== GIVEN DATA
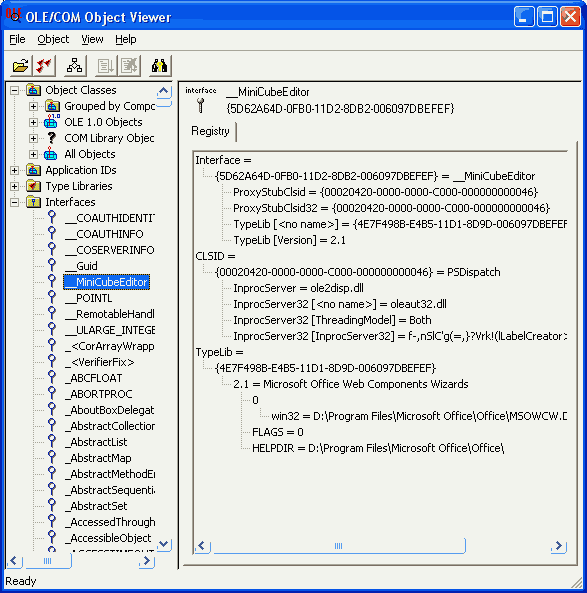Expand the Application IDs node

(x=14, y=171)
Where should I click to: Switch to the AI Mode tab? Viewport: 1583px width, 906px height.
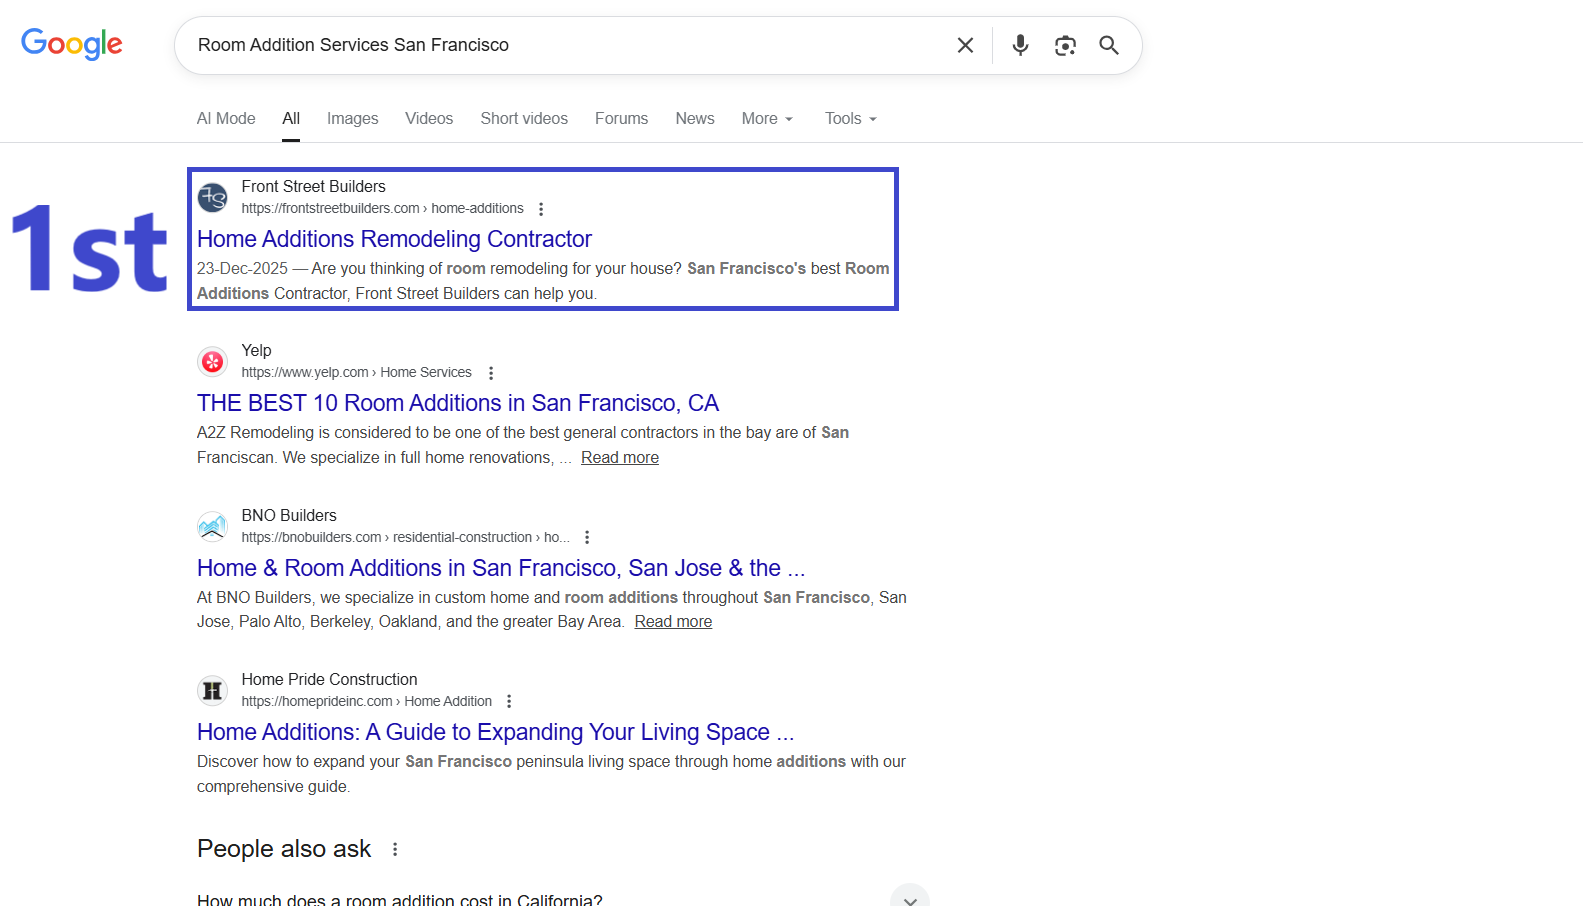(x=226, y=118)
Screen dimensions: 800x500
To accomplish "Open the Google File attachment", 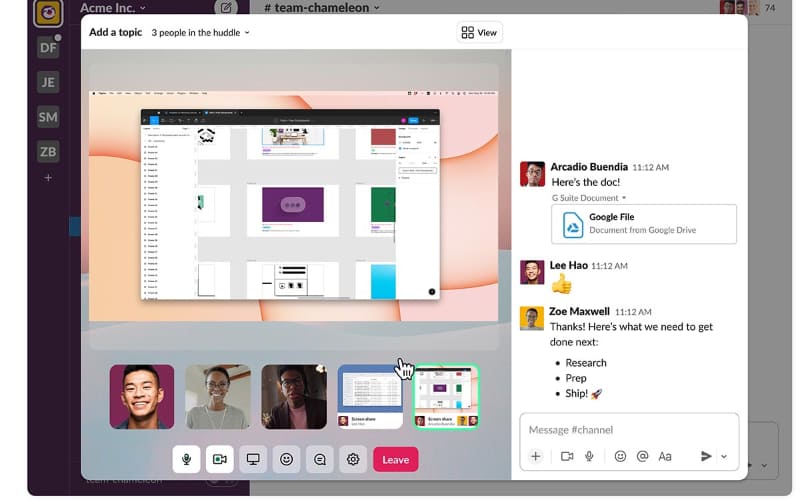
====
**WHAT YOU HAVE TO DO**. Leaving the pictures out, copy exactly the lines from the line that contains "Where should I" to the last line of the data, both ends included.

**RESULT OF THIS EXERCISE**.
Where should I click to: Switch to the AI Mode tab? Viewport: 1583px width, 906px height.
(x=226, y=118)
Screen dimensions: 800x500
To accomplish "Open the Google File attachment", 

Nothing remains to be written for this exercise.